WHAT THE TASK ASKS –
Copy the listing verbatim, beginning with its first line and continuing through the line that contains "click(468, 330)".
[Begin THE INPUT]
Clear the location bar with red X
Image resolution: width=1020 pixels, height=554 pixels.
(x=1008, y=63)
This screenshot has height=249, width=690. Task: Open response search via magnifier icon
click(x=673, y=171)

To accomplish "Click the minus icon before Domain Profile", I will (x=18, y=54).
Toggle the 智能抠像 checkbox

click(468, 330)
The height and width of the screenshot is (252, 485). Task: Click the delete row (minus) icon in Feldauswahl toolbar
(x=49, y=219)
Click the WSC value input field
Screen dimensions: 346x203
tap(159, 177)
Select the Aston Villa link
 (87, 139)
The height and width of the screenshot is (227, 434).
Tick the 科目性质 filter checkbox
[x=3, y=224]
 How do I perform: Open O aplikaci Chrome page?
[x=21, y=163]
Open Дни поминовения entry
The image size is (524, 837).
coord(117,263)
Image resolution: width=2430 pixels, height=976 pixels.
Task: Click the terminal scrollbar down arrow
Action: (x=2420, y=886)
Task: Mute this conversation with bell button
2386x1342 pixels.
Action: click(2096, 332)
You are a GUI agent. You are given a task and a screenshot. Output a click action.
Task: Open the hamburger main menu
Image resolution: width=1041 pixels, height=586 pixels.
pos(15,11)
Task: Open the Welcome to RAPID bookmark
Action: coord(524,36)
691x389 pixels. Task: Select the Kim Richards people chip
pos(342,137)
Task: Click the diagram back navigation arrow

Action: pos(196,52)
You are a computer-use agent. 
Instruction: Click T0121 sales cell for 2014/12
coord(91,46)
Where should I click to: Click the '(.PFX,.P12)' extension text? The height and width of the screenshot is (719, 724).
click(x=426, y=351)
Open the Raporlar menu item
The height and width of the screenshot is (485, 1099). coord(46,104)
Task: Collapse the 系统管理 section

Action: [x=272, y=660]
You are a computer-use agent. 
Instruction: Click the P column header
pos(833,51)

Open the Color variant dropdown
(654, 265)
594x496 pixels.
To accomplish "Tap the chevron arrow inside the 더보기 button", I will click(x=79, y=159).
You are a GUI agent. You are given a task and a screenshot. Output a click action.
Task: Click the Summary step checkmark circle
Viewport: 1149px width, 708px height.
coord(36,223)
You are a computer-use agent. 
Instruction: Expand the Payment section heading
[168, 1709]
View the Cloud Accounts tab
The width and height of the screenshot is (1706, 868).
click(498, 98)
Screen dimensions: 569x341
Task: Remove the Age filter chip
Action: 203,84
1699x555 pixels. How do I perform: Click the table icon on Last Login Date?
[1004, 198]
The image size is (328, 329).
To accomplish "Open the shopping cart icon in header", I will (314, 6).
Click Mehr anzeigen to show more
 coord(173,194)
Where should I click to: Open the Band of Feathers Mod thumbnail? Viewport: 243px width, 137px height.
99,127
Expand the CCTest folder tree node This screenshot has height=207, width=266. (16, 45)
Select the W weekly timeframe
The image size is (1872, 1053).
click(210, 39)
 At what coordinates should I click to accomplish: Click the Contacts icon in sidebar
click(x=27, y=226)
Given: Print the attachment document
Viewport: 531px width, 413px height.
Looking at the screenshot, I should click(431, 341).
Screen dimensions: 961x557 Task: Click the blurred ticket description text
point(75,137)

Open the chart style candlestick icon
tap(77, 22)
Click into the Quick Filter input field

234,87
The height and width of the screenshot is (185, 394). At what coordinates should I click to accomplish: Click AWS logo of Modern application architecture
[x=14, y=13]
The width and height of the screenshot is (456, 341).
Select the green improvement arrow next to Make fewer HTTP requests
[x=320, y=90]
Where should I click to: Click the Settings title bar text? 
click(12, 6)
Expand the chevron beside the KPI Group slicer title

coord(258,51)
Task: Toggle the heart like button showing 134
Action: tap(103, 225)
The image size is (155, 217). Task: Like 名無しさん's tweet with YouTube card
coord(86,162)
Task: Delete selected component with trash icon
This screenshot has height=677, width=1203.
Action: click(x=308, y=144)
[End THE INPUT]
SOLUTION FOR THIS TASK –
Clear the location bar with red X
Image resolution: width=1020 pixels, height=554 pixels.
(x=1008, y=63)
This screenshot has height=249, width=690. Task: Open response search via magnifier icon
click(x=673, y=171)

To accomplish "Click the minus icon before Domain Profile", I will (x=18, y=54).
Toggle the 智能抠像 checkbox

click(468, 330)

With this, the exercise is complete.